From the entries below, work out the number of lines that hold the word "this", and give that number alone.
Material supplied START
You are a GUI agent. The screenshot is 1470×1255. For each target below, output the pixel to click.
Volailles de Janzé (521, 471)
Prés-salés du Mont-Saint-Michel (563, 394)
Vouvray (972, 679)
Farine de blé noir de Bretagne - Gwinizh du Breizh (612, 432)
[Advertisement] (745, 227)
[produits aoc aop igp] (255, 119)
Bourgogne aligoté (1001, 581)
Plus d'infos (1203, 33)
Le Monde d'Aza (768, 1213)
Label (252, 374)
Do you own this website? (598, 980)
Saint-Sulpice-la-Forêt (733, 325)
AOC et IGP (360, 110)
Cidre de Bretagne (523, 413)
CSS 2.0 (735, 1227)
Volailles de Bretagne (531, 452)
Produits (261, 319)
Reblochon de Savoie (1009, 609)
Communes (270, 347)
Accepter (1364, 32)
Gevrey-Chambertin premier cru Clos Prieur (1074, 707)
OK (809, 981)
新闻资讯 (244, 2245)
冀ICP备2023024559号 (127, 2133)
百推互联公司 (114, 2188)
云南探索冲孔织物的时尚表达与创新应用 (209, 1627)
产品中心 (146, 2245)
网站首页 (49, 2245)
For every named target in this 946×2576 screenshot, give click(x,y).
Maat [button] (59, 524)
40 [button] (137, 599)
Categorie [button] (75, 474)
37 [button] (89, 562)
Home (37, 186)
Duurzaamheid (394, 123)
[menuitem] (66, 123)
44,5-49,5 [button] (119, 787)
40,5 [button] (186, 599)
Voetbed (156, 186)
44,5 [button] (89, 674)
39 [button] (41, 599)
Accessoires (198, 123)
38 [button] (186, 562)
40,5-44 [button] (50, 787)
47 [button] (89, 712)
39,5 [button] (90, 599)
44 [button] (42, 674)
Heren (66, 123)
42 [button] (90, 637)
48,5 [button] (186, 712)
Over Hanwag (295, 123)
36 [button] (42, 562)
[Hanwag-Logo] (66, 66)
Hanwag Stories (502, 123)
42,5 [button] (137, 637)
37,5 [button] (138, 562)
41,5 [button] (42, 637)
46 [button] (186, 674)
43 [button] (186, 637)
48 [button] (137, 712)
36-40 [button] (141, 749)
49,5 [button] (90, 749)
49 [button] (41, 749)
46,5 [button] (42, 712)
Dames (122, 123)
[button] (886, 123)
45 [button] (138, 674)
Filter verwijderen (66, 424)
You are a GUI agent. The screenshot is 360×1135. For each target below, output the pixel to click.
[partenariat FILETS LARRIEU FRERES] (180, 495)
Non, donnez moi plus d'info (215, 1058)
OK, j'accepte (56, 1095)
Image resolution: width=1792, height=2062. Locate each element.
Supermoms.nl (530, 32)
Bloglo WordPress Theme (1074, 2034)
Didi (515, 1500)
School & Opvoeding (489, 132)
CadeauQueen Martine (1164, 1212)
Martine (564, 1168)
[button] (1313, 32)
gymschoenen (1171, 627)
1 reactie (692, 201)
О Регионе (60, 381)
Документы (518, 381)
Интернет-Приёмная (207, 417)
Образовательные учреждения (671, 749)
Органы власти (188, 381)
Material supplied END
[The completed task] 2